Return the run of lines below that opens with the line containing "This screenshot has height=810, width=778." and closes with the line containing "Open 陕西省榆林市佳县 warning entry", keeping each one exact.

- Records to process
☆ ☆ ☆ ☆ ☆
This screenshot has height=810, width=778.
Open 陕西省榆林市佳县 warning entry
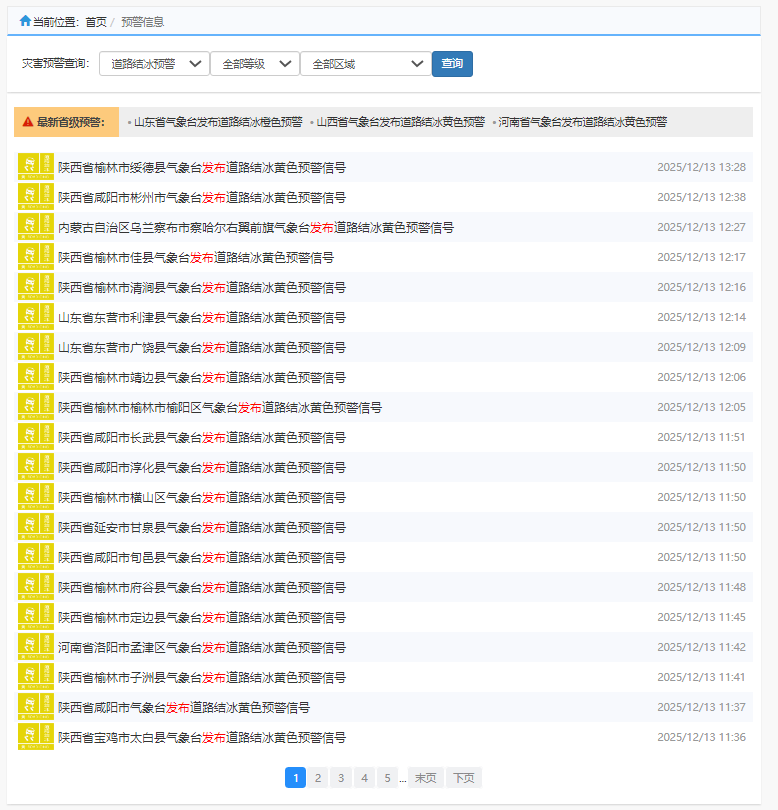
☆ ☆ ☆ ☆ ☆
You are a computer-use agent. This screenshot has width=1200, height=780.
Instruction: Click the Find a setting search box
☆ ☆ ☆ ☆ ☆
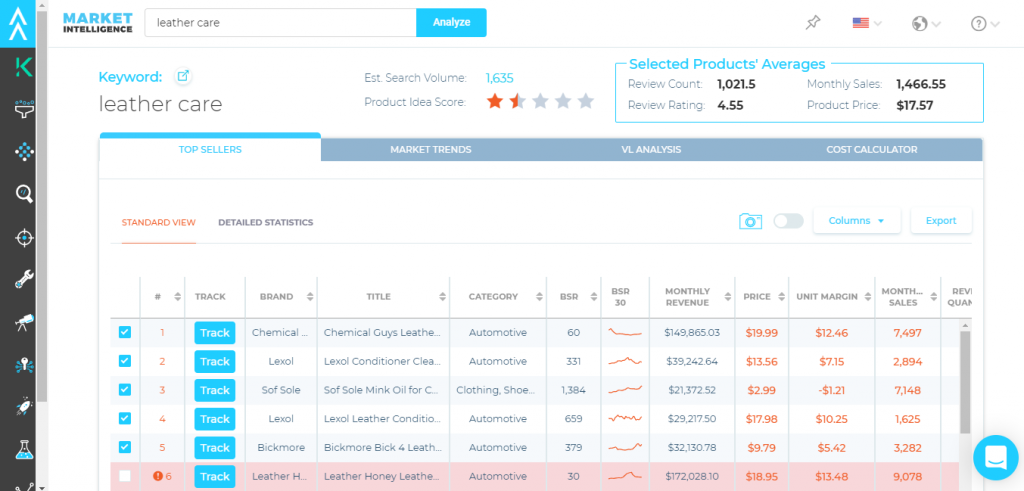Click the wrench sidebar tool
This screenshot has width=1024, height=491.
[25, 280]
☆ ☆ ☆ ☆ ☆
- Completed task
This screenshot has height=810, width=778.
Open 陕西省榆林市佳县 warning entry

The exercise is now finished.